While most of the taginfo UI is pretty snappy, there always was one thing that didn’t work as fast as it should: The search. Depending on what you type into the search box, taginfo will do a full-text search over all tag keys and values. This was slow. But I have now upgraded to a newer Sqlite full-text search implementation (FTS5 instead of FTS3) and played around with it until I found a way to improve search speed tremendously. Before a search could take several minutes, now the same search gives results instantly.

Note that this only affects the full-text search, which is used if you don’t use an equals sign (=) in the search box. If you have an equals sign, taginfo uses a slower substring search which can still take a long time. This is certainly something which needs more work.

Useful Links

Another feature mappers have requested again and again is adding links from tag values to “appropriate” web sites. I have blocked these requests for a long time, because I didn’t want to get into the semantics of the tags themselves. Taginfo mostly just shows general information about tags, like how often they are in the database or which project uses them. But it doesn’t know what the bits and bytes in the tag value mean. Is this a text, a number, a link?

But it is occasionally useful to connect the tags to other websites and so I broke down and added that feature. Taginfo knows about some special tags and shows one or more links from the tag overview to canonical websites. So, for example, the tag species=Celtis australis links to the corresponding page on Wikispecies.

Currently this works for the addr:country, phone, ref:bag, species, url, website, wikidata, and wikipedia tags. In all cases the tag values are checked for the right format and sometimes additional checks are done. For instance the wikipedia links have to go to an actual existing Wikipedia site.

This is certainly a feature that will evolve over time. I am willing to add new links, within reason. Only reasonably common, well established and well documented tags will be considered. And links should go to obvious, well-established, and somewhat “official” sites.

Approval Status

Another addition that was requested often and that I have thought about for a long time: The “Approval status” of keys/tags from the wiki pages is now shown in the tables on the wiki tabs of the key and tag pages. Here is an example.

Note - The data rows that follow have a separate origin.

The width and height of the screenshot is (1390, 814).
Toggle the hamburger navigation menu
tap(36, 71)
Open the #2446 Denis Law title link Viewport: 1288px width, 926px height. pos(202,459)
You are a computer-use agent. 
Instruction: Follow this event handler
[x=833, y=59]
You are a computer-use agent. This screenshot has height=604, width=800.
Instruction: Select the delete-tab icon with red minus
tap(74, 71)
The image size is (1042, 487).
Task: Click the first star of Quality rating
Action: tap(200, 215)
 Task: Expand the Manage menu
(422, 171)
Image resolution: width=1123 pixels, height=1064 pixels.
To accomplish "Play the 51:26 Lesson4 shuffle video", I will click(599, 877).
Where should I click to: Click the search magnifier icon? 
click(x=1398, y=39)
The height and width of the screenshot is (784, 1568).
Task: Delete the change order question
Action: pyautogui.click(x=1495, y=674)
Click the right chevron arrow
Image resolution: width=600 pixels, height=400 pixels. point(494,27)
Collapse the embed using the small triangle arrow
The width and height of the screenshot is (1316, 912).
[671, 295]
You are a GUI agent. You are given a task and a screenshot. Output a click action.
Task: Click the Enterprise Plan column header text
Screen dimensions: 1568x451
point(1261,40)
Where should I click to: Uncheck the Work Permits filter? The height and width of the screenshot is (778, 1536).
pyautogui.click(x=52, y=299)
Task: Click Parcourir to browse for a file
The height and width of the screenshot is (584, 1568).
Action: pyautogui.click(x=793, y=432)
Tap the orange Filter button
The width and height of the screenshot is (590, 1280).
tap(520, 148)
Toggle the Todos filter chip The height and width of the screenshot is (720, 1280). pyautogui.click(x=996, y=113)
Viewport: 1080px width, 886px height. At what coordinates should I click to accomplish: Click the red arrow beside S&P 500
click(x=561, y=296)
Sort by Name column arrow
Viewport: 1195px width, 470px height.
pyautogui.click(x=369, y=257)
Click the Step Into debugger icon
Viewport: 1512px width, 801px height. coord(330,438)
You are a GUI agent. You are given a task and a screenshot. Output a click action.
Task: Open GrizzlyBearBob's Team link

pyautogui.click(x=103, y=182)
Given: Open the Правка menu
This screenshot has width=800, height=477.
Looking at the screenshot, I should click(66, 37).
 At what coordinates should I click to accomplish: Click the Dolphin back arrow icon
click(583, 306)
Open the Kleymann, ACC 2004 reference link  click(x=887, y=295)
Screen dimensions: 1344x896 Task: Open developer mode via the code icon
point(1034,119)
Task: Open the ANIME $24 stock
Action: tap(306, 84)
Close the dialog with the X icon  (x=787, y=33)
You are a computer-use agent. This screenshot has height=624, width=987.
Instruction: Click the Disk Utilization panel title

I have hesitated a long time to add this, because I see two problems with this information: First, the approval process is, in my opinion, far from optimal. Too few people participate and the decisions are not a good reflection of community consensus. And the process often focuses too narrowly on a single tag or a few tags instead of looking at the larger picture. But, for better or worse, this is what we have, and if taginfo wants to bring all available information about tags together, it should include this.

But this brings me to the other problem: The approval status on the wiki pages is just a text string. Often there are several versions of the same status (“de facto”, “defacto”, “De facto”, …) documented and used. And, even worse, the wiki pages for the different languages often disagree about the status. So all I can do at the moment is showing the status in the wiki table for each language version there is.

I worked on all the above features and a lot more behind-the-scenes cleanups, fixes and performance improvements in the last months. Now its time to let things rest a while and work on other projects. Sorry if I didn’t get around to your favourite feature. Keep the suggestions, ideas, and bug reports coming. It might take a while, but I intend to keep improving taginfo for the next 10 years, too.

Oh, and if you want to help. Taginfo is available in 20 languages. But not all translations are complete and there are languages missing. See the Wiki for information on how to help.

Tags: openstreetmap · taginfo